PatchCamelyon
The PatchCamelyon benchmark is an image classification dataset with 327,680 color images (96 x 96px) extracted from histopathologic scans of lymph node sections. Each image is annotated with a binary label indicating presence of metastatic tissue.
Raw data
Key stats
Modality | Vision (WSI patches) |
Task | Binary classification |
Cancer type | Breast |
Data size | 8 GB |
Image dimension | 96 x 96 x 3 |
Magnification (μm/px) | 10x (1.0) * |
Files format | h5 |
Number of images | 327,680 (50% of each class) |
* The slides were acquired and digitized at 2 different medical centers using a 40x objective but under-sampled to 10x to increase the field of view.

Data extract:

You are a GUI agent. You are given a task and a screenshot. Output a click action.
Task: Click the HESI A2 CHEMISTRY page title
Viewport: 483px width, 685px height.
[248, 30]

To do:
1 - According to the PatchCamelyon dataset description, at how many medical centers were the slides acquired and digitized?
2 - Continue the PatchCamelyon dataset description from the point where it stops.

Answers provided:
1 - Two

2 -
Splits
The data source provides train/validation/test splits
Splits | Train | Validation | Test |
---|---|---|---|
#Samples | 262,144 (80%) | 32,768 (10%) | 32,768 (10%) |
Organization
The PatchCamelyon data from zenodo is organized as follows:
├── camelyonpatch_level_2_split_train_x.h5.gz # train images
├── camelyonpatch_level_2_split_train_y.h5.gz # train labels
├── camelyonpatch_level_2_split_valid_x.h5.gz # val images
├── camelyonpatch_level_2_split_valid_y.h5.gz # val labels
├── camelyonpatch_level_2_split_test_x.h5.gz # test images
├── camelyonpatch_level_2_split_test_y.h5.gz # test labels
Download and preprocessing
The dataset class PatchCamelyon
supports downloading the data during runtime by setting the init argument download=True
.
[!NOTE] In the provided
PatchCamelyon
-config files the download argument is set tofalse
. To enable automatic download you will need to open the config and setdownload: true
.
Labels are provided by source files, splits are given by file names.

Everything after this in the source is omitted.